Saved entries
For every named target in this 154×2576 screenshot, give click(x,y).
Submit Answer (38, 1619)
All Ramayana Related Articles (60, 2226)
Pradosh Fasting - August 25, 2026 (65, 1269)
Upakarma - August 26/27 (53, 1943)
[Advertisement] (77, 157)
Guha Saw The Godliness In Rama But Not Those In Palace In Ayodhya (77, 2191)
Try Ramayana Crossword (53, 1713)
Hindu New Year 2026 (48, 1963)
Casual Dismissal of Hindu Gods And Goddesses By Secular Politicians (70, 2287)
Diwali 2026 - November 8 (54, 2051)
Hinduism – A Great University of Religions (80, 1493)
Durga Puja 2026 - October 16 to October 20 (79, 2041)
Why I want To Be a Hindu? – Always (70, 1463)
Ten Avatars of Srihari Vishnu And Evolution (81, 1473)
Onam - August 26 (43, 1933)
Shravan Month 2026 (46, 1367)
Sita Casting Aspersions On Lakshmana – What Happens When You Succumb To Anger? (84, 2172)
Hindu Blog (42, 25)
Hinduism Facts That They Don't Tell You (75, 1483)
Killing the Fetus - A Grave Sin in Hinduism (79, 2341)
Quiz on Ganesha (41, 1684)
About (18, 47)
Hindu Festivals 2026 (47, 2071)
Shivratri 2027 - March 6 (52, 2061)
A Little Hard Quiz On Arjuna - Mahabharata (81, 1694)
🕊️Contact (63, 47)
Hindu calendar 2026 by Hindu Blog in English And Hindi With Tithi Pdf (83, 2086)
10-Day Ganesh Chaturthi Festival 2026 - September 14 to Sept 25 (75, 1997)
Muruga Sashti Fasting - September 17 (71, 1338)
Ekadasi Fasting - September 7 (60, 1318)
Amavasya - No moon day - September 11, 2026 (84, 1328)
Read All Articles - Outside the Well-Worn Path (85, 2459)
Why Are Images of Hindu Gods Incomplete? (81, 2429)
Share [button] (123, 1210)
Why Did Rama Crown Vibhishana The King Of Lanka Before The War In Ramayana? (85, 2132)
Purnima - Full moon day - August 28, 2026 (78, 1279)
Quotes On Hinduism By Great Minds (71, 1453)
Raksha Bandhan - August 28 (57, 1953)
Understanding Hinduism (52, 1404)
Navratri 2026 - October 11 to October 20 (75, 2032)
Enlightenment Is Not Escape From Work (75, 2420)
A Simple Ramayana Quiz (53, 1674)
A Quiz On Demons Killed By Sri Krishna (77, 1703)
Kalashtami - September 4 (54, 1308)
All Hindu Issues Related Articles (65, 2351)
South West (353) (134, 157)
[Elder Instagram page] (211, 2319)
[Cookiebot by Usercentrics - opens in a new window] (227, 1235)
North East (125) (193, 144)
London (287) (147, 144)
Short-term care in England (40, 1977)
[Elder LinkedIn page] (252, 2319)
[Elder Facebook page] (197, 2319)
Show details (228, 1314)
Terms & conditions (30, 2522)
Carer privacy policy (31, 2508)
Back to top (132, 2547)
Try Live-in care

WHAT YOU ARE ASKED TO DO ▸ From the data, list each line in which the string "moon" appears.

ANSWER TO THIS TASK ▸
Amavasya - No moon day - September 11, 2026 (84, 1328)
Purnima - Full moon day - August 28, 2026 (78, 1279)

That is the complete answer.